The problem - Can you present the data below as a Markdown table with the columns Row and Entry, one row per line and blank lines omitted? Leave out the pictures.

****************************************

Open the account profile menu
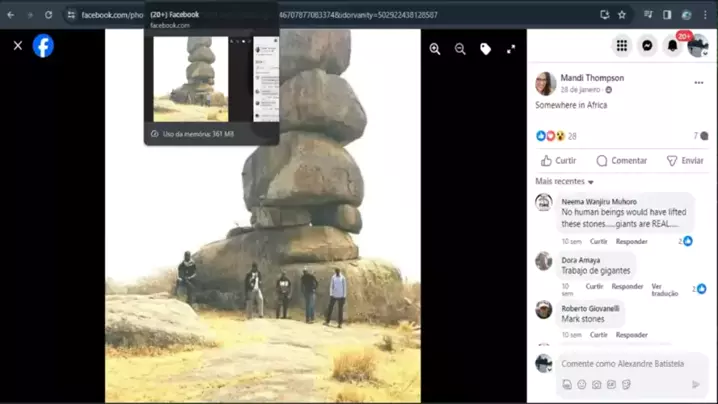 [698, 46]
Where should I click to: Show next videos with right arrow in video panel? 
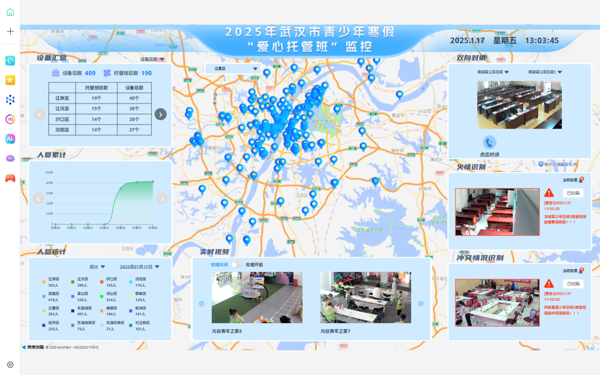[421, 303]
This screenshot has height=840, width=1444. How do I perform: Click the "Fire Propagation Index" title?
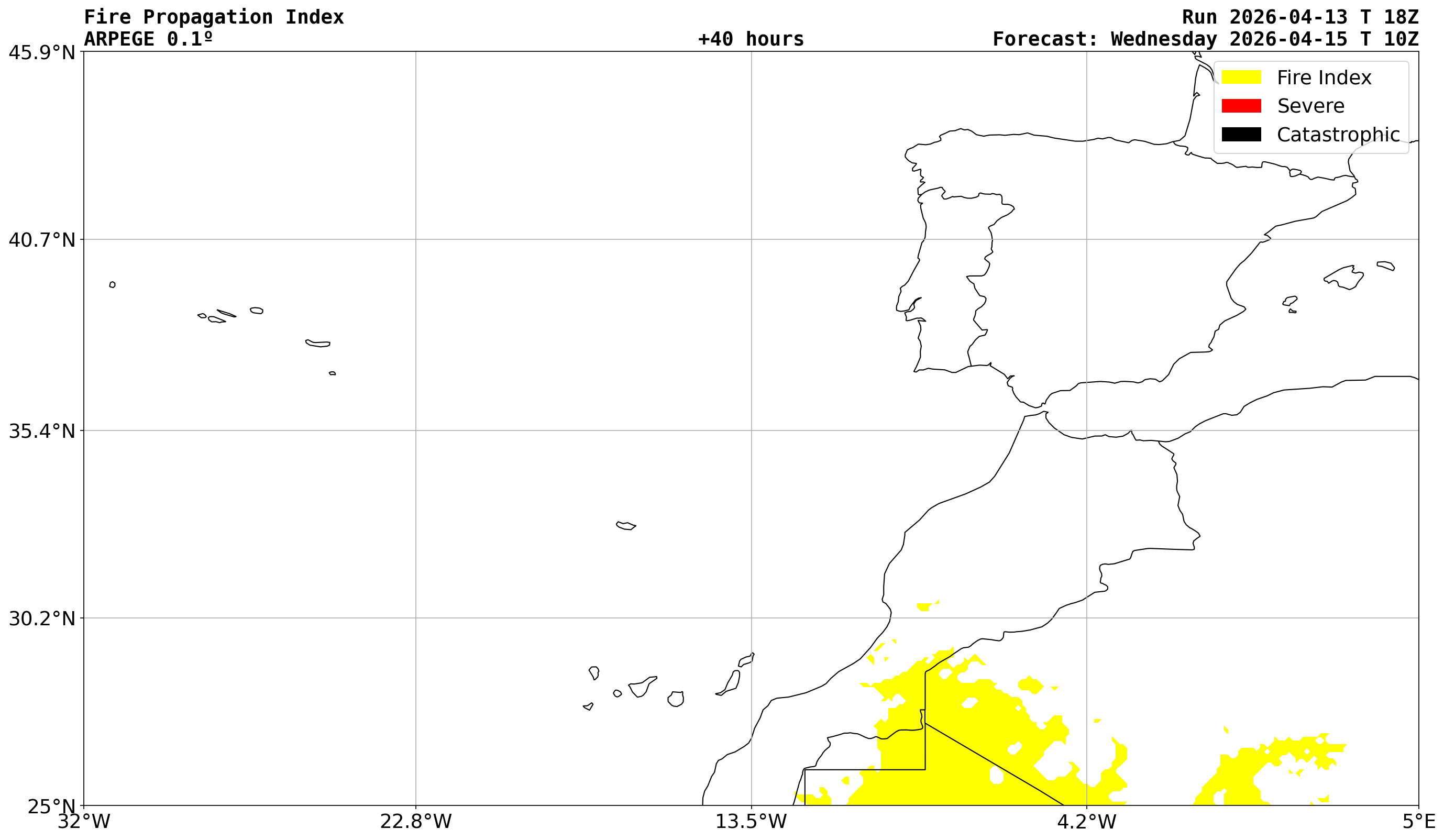(214, 17)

****************************************

Problem solution -
| Row | Entry |
|---|---|
| 1 | Open the account profile menu |
| 2 |  [698, 46] |
| 3 | Where should I click to: Show next videos with right arrow in video panel?  |
| 4 | [421, 303] |
| 5 | This screenshot has height=840, width=1444. How do I perform: Click the "Fire Propagation Index" title? |
| 6 | (214, 17) |